A couple of months back, ScanSafe came across a cache of stolen credentials, including usernames and passwords for over 6,000 unique FTP sites. Based on how the stolen data was organized, it seemed clear this was not the work of a phish or other social engineering scam, but rather was caused by a malware infection - i.e. password harvesting, keystroke logging, and/or man-in-the-middle attacks.

The stolen data was organized by the victim's Windows Live ID (where applicable), followed by usernames and passwords (and the URL) for secure websites the victims visited. This was listed by browser type (either Firefox or Internet Explorer) and included any FTP usernames and passwords. Next were the individual victim's credentials associated with other Internet-enabled apps/services they used, including Steam, Trillian, Outlook, and Google Talk. A separate list containing just FTP credentials was also discovered.

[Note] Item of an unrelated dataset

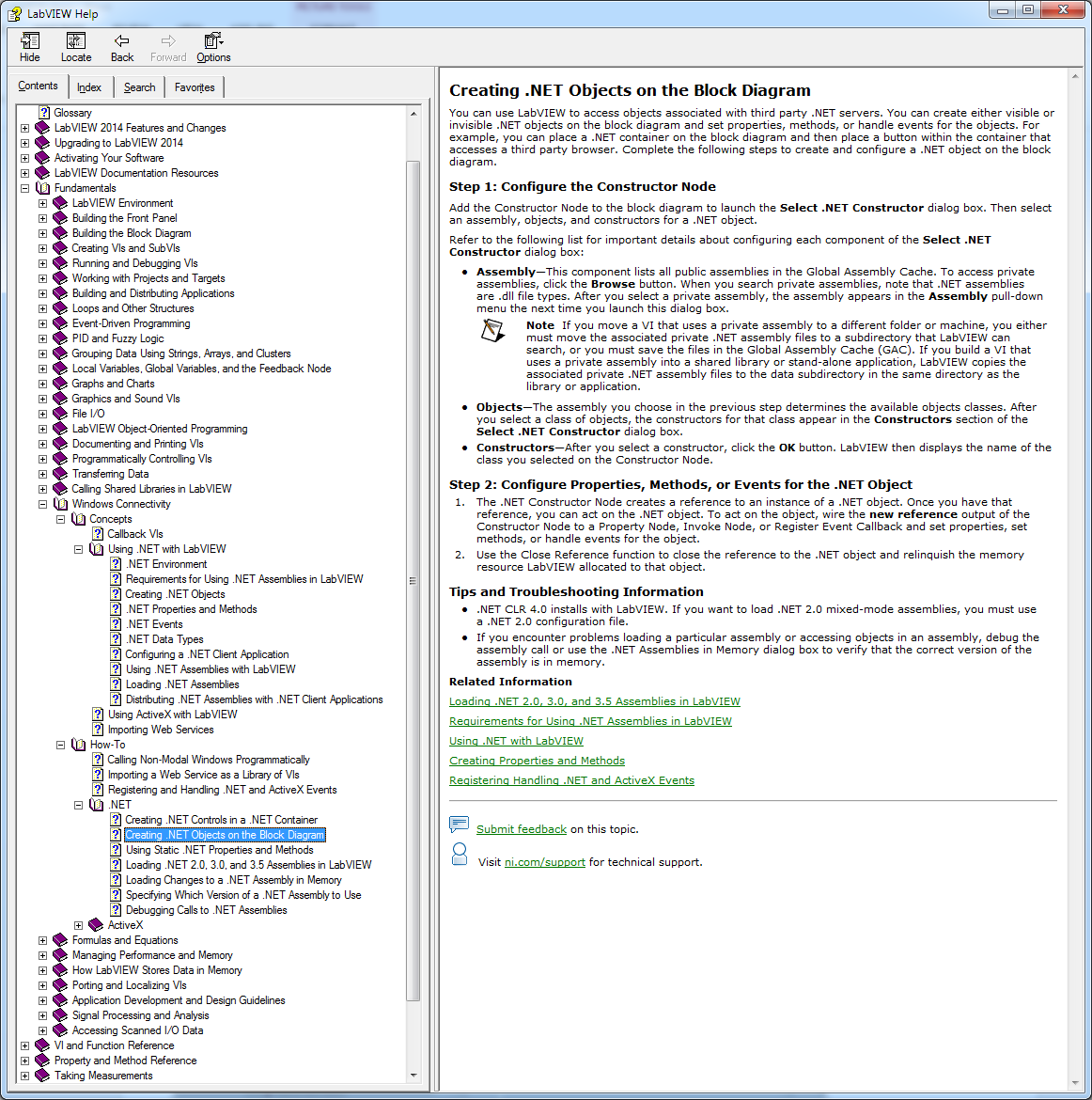The image size is (1092, 1100).
Task: Follow the Creating Properties and Methods link
Action: 537,761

Ironically, a great many of the victims were using strong passwords and different passwords for each account or type of account. But despite their attention to password management, the introduction of malware to the system overcame those efforts.

Most disturbingly, we came across the cache of stolen credentials quite by accident - the stolen data was posted in a plain view on a now defunct hacker website. We found it while doing an unrelated Google search. Presumably others could have as well.

ScanSafe made every attempt to contact the victims and did not publish details at the time. We also reported the site to the appropriate parties. Our hope was to minimize curiousity seekers from gaining copies of the compromised credentials. We're mentioning it now to underscore that phishing may not be the root cause of the recent Hotmail, Gmail, Yahoo and other webmail account exposures discovered this week. It's important that victims consider the possibility their systems have been infected with password stealing malware and that more than their webmail accounts may have been exposed.